What can you say that hasn’t already been said about Sir Paul McCartney? The man is a legend amongst legends, a songwriter with a near unmatched catalog of epic and timeless tunes, and a one of a kind live performer. To the sheer delight of the 45,000 in attendance for Safeco Field’s first ever-public concert on Friday night, McCartney didn’t let down the crowd’s understandably high expectations.
All photos by John Lill
Throughout the course of his almost three hour, thirty-eight song performance McCartney dazzled with a set inevitably dominated by Beatles and Wings-era tracks. The man proved to be tireless as he jumped from bass, grand piano, acoustic guitar, upright piano, and electric guitar depending upon what the arrangement called for. His voice–considered an area of concern coming into the show among some–was in fine form throughout the evening.
McCartney opened with the rarely performed live Beatles tune “Eight Days a Week,” the first of twenty such songs he would play from the Fab Four’s back catalog. For this particular tour--the Out There! tour--McCartney went one step further and prepared a number of never-performed live tracks including “Being For the Benefit of Mr. Kite” and “Lovely Rita” as well as some more obscure cuts like “Junior’s Farm” and “Another Day.” Ultimately however, what the crowd came to hear was the former Beatle belt out a number of his more celebrated recordings from that group’s deep repertoire. McCartney didn’t disappoint.
Old standbys such as “The Long and Winding Road,” “Let It Be,” “Blackbird,” “All My Loving,” and “Back in the USSR” were given their due, adding to the feeling of collective euphoria inside the building. The main set itself came to an end with the chorus of “na-na’s” that mark the extended coda of “Hey Jude” ringing throughout the stadium. When he reemerged for the encore, Sir Paul chose this particular show to bring out something truly unique.
Shortly after a sprightly take of “Day Tripper” in the first encore, McCartney stepped to the microphone and announced the arrival of three special guests for the evening. In succession Dave Grohl, Krist Novoselic, and Pat Smear –the three remaining members of Nirvana’s In Utero era lineup–made their way on stage to a deafening roar. The four men took their place behind their respective instruments and launched into the raucous number “Cut Me Some Slack” which they had recorded for the soundtrack to Grohl’s documentary Sound City.
It didn’t end there.

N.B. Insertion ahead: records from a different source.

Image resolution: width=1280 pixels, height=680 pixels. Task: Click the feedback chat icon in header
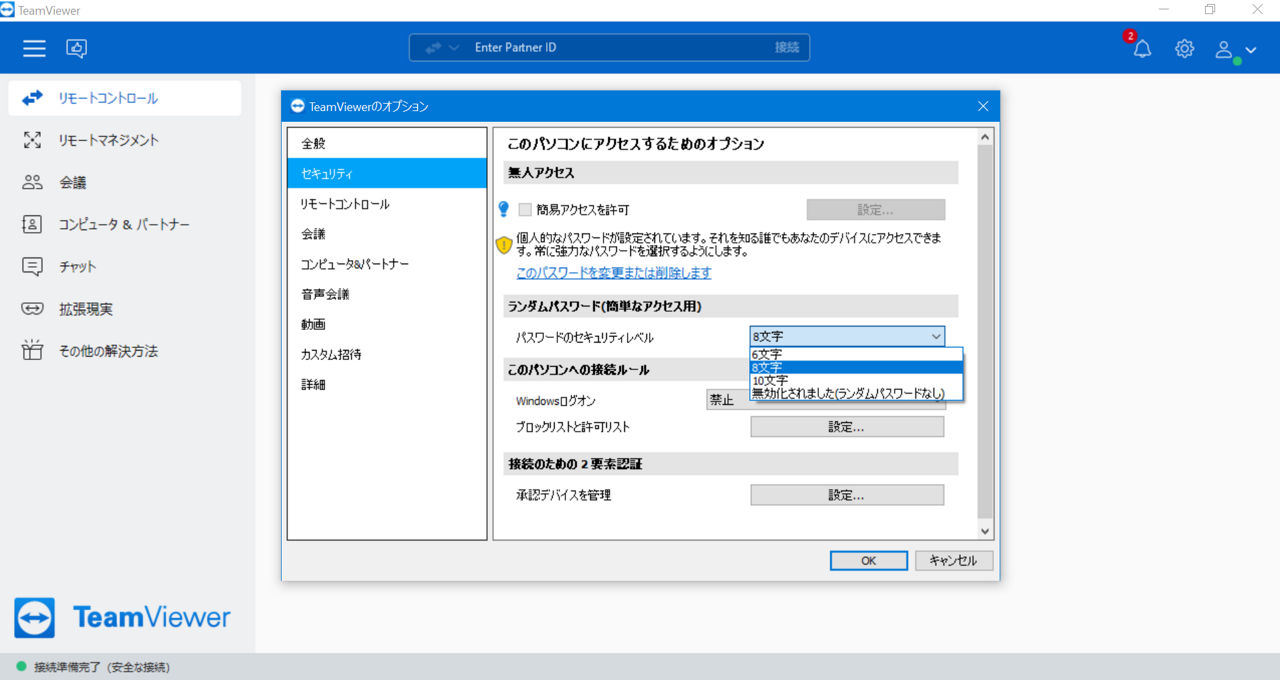click(76, 48)
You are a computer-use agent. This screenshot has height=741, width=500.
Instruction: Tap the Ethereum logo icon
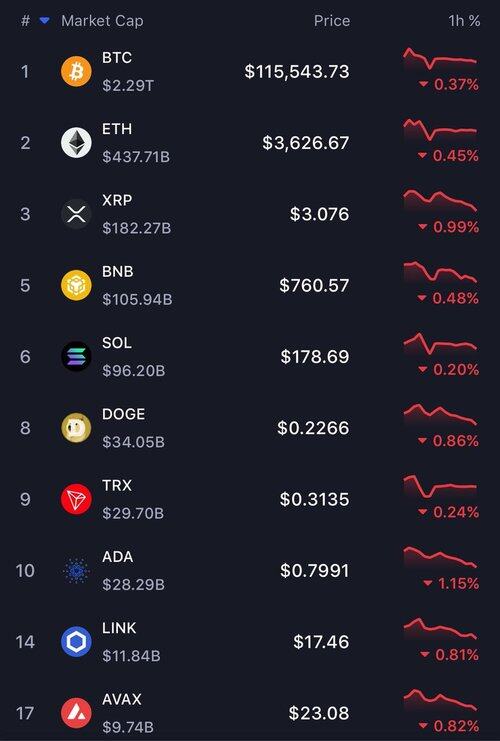tap(76, 143)
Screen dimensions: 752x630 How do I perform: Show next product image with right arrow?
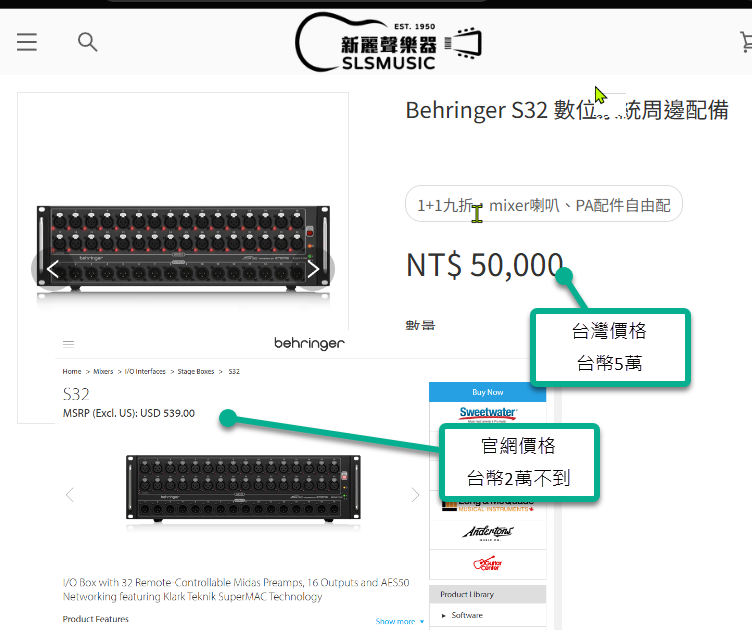pyautogui.click(x=313, y=269)
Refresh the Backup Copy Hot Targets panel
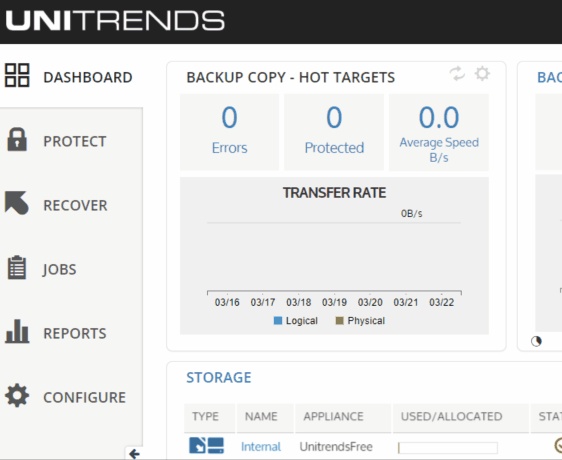The image size is (562, 460). pyautogui.click(x=457, y=73)
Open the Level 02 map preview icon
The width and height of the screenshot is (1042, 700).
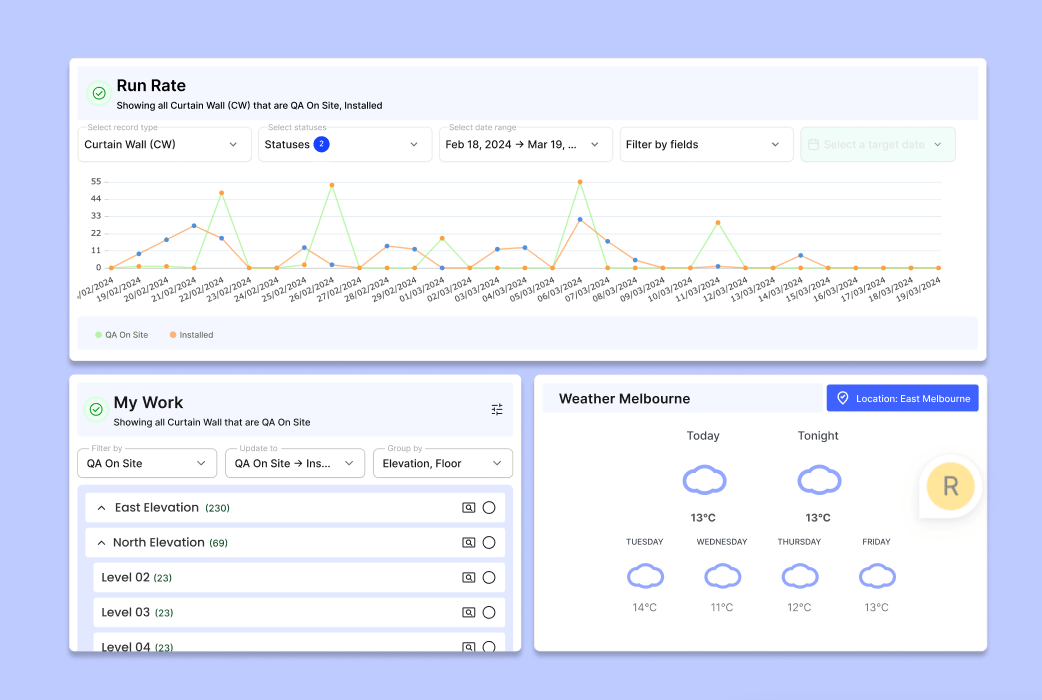pos(469,578)
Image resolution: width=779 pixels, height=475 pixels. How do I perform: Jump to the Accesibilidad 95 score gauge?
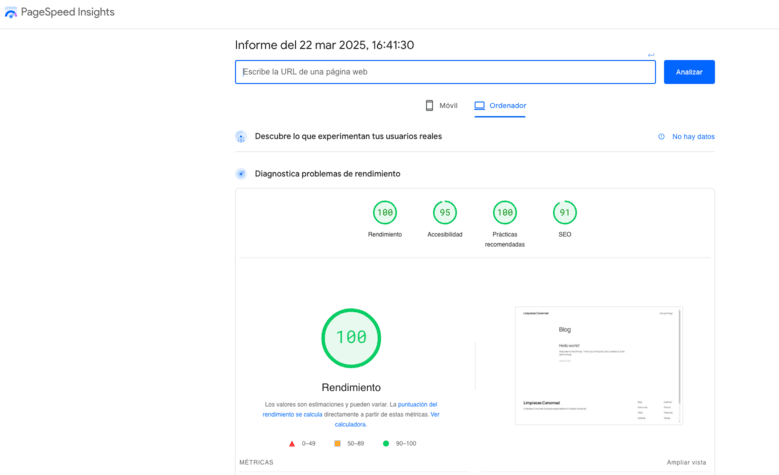click(445, 212)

The ex-Nirvana sidemen remained on stage intermittently throughout the end of the first encore and into the second playing an amped up take of “Get Back,” a cover of the Little Richard classic “Long Tall Sally,” as well as the incendiary White Album track “Helter Skelter.” The evening drew to a close as McCartney and band along with Nirvana alum played through the venerable medley of songs that closes out the second side of Abbey Road, and culminated with a five-person, three-minute guitar solo on “The End.” It was a moment that will live on in Seattle music lore for many years to come.

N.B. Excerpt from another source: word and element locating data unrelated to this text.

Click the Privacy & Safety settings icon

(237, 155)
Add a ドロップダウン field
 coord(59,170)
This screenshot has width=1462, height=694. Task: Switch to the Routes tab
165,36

A Paul McCartney show in and of itself is a spectacle. Anyone fortunate enough to see the ex-Beatle in person will inevitably experience some catharsis hearing those classic songs which have become so ingrained in our consciousness, delivered by the man who wrote them. On Friday night yet another 45,000 people came together to share in that story, and left with a story of their own.